Another fascinating clue to the whale's terrestrial origins is the manner in which it swims, not like a fish, waving its body side to side, but in the same way that a dog or a cat runs, with the spine undulating like a ripple.
Spines... that brings me to a completely different topic, but something I thought I'd share. That drawing of Darwin above is the first thing I've drawn in over two weeks, a rather miserable couple of weeks if I'm honest. Two weeks ago I leant down to pick up a leaflet that had come through the letterbox and did my back in. Big ouch. My back is susceptible for a couple of reasons and I'm used to having a bit of a stiff back every other month or so. But once in a while, maybe every two or three years, it really goes, and this has been one of those times. The piercing muscle spasms render me almost immoveable to begin with, and the trouble this time is that after I started to get some freedom of movement back, I became over-confident and it went again, this time worse, prolonging everything.

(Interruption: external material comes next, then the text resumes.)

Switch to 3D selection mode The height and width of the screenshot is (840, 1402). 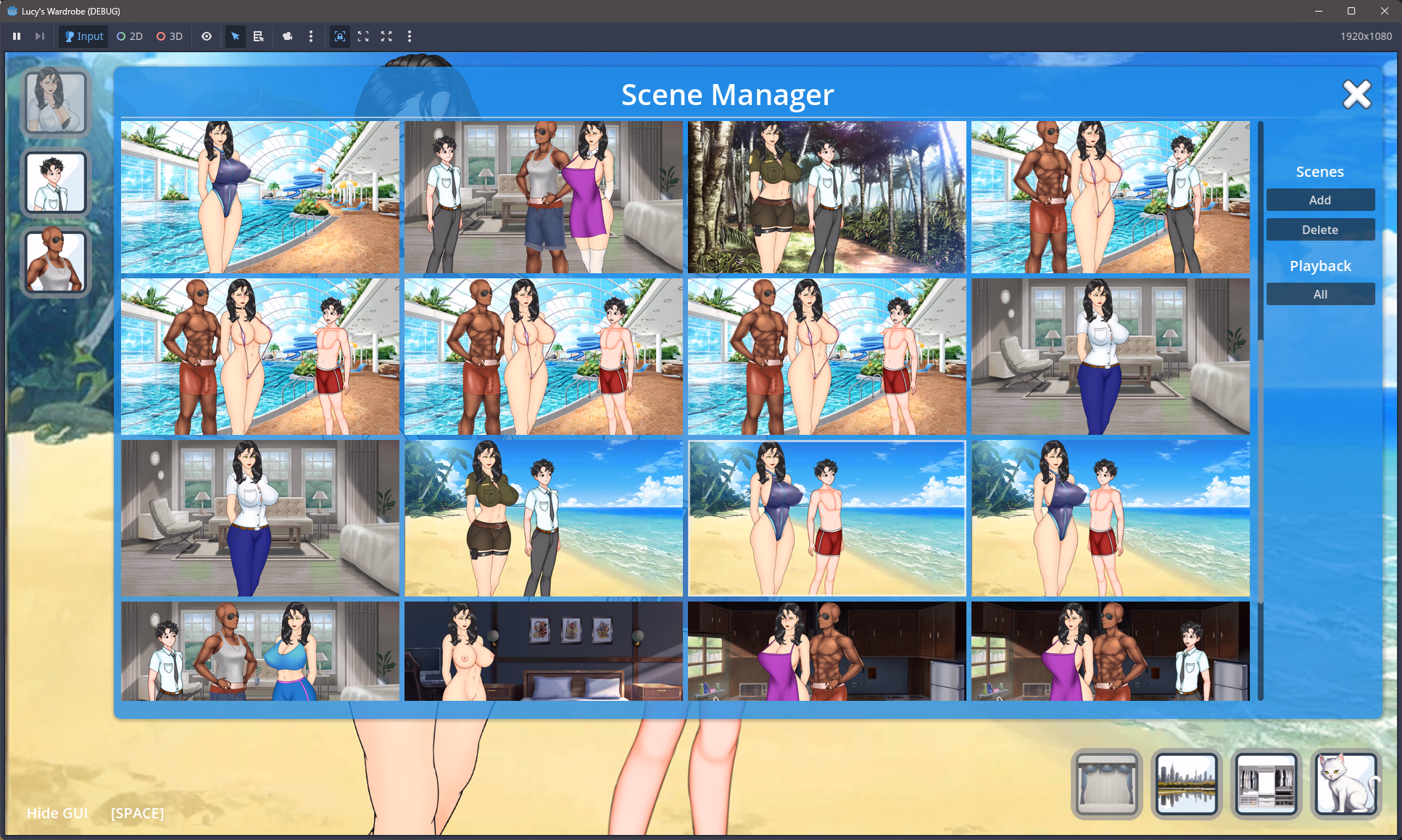click(170, 36)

Another big ouch. But in time, as it always does, things got better - the remedy beginning with a bag of frozen peas and lots of rest and moving on to heat patches, a back support and light movement as soon as I could. Interestingly, as things improve, the pain moves around, from the middle left, to the lower right, to the left side and eventually up to my right shoulder (just to make sure I really couldn't draw even at the end!). Today is the first day I feel virtually pain free, though sitting too long at the desk still produces an ache or two - so I'm being careful. (Of course, sitting at the desk for too long was the cause in the first place, picking up the leaflet was just the accurately proverbial straw (it broke the camel's back, you see, and the camel, being an even-toed ungulate, is a paraphyletic cousin of the whale - just to keep things Darwinian). Anyway, a regime of daily walks is now on the schedule.)
This, unfortunately, has consequences for the Rainbow Orchid publication date, though I'm not sure yet to what extent. In addition, none of this has done much for my mental attitude, and where the intense work ethic required for graphic storytelling is concerned, that is a hurdle to overcome - which I will, as I get back into things (so don't worry).

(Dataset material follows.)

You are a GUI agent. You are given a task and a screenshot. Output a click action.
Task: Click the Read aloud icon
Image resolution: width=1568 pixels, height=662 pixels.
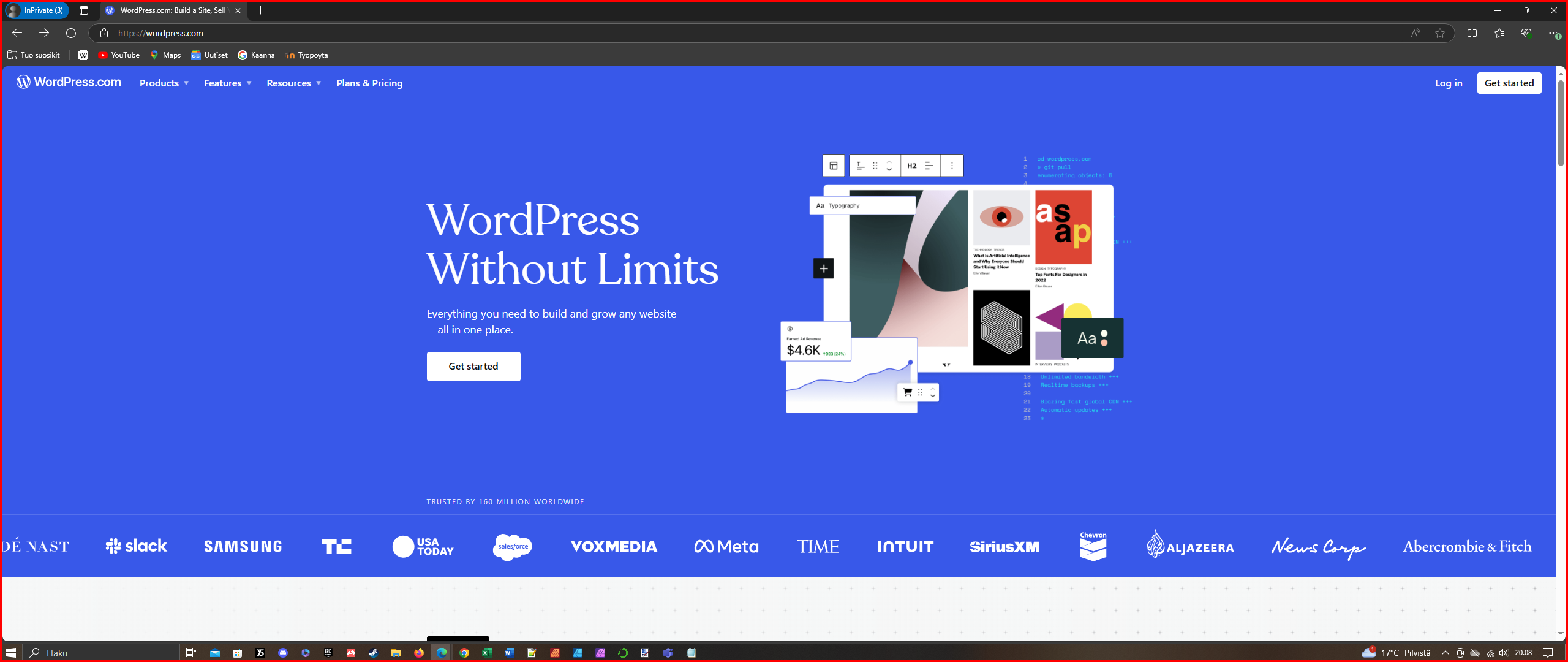[1415, 33]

I do have one other remaining symptom of my back going, and that is an irregular sharp pain in my right heel. It's slowly fading, but I often have such hurtiness in my foot arches and just yesterday I realised that this may well be related to the state my back's in at the time, so I'll keep an eye on that.

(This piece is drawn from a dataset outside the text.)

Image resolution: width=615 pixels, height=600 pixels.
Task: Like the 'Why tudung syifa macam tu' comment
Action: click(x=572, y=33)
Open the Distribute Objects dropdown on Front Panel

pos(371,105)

Hm... and that brings me back to Darwin. An article in Science this week has shown how Australopithecus afarensis, an ancestor of modern humans who lived over 3 million years ago (the most famous example of which is Lucy), almost certainly had arched feet, evidence for bipedality - standing and walking upright. The thing about walking upright, wonderful as it is, is that we have not fully adapted to it - as with the entire evolutionary process, it's a matter of compromise after the fact. I became interested in evolutionary medicine after I saw Richard Dawkins interview Randolph Nesse, especially when he talked about how the spine is a mechanism that developed horizontally and is just about ideal for that kind of creature, but when it is moved into an upright position, a recent development, the internal organs that once hung perpendicularly now drape down, causing a few problems - for instance entangled intestines, a number of issues relating to pregnancy and, not related to the organs but to the new posture, good old back ache. Understanding evolution shines a very illuminating light onto all kinds of things - thanks, Mr Darwin!